The story was very clear about availability issues and about concerns over off-label use:
“doctors who work with Alzheimer’s patients say they expect patients and families to clamor for the drug. Many say they have been asked about Gammagard for years, and this latest positive result, however small, is likely to bring an increase.
In February, when results in mice were published suggesting that a skin-cancer drug, bexarotene, was beneficial for Alzheimer’s, many patients started calling their doctors to find out more about the drug and whether they or a family member should use it off-label.
A spokesman for Baxter said the company “does not support the use of its therapies for unapproved indications. Further, it remains difficult to monitor the use of our IG products for Alzheimer’s disease.”
Drugs must be approved by the Food and Drug Administration for specific uses, but doctors can prescribe them to patients for other purposes. With any off-label use, there are concerns about safety and efficacy. With Gammagard, there is an additional concern about supply.
IVIG is costly and difficult to make. Baxter says it takes 130 plasma donations to make enough to treat one patient with primary immunodeficiency today. The amount varies based on patient weight and the disease.

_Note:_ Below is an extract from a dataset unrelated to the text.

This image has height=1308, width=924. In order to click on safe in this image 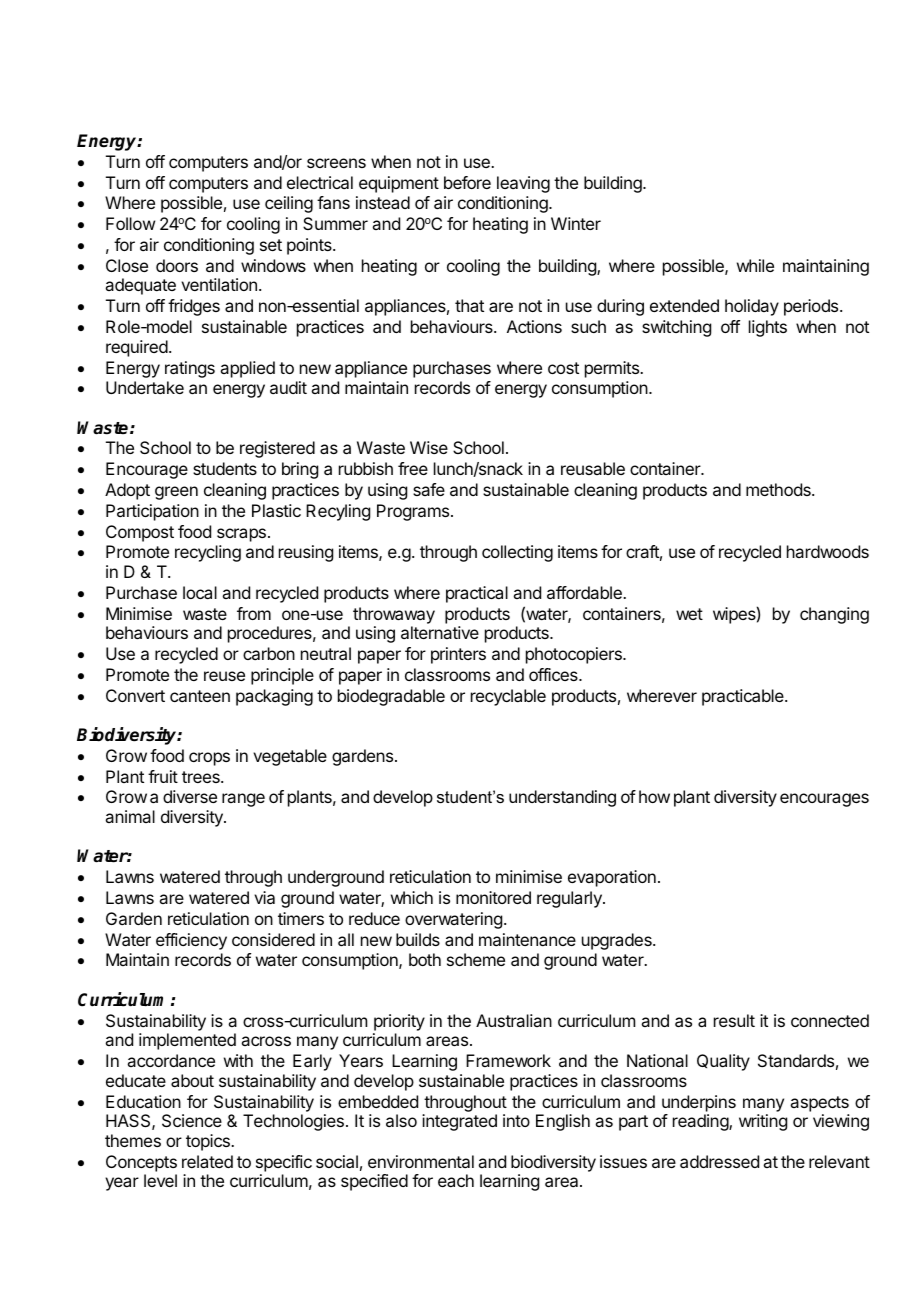, I will do `click(429, 489)`.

“The findings are highly promising but nevertheless a double-edged sword due to the limited supply,” said P. Murali Doraiswamy, an Alzheimer’s researcher at Duke University who wasn’t involved in the study but previously served as an adviser to Baxter. “The growing off-label demand for Alzheimer’s could threaten supply for immunodeficient patients.”
The story made it clear that this is not a new drug:
The drug is approved for uses in a number of conditions, particularly diseases of the immune system, and many patients who use it have life-threatening conditions. There are multiple manufacturers of IVIG, but only Gammagard is in advanced clinical testing for use in treating Alzheimer’s disease.
We always like to see studies like these placed into context however. It took us less than five minutes to identify 4 earlier published studies using intravenous immunoglobulins as a treatment for Alzheimers. The interest in this study has more to do with the apparent duration of the effect with continued treatment rather than simply the novelty of its use.
The story did not rely on a news release.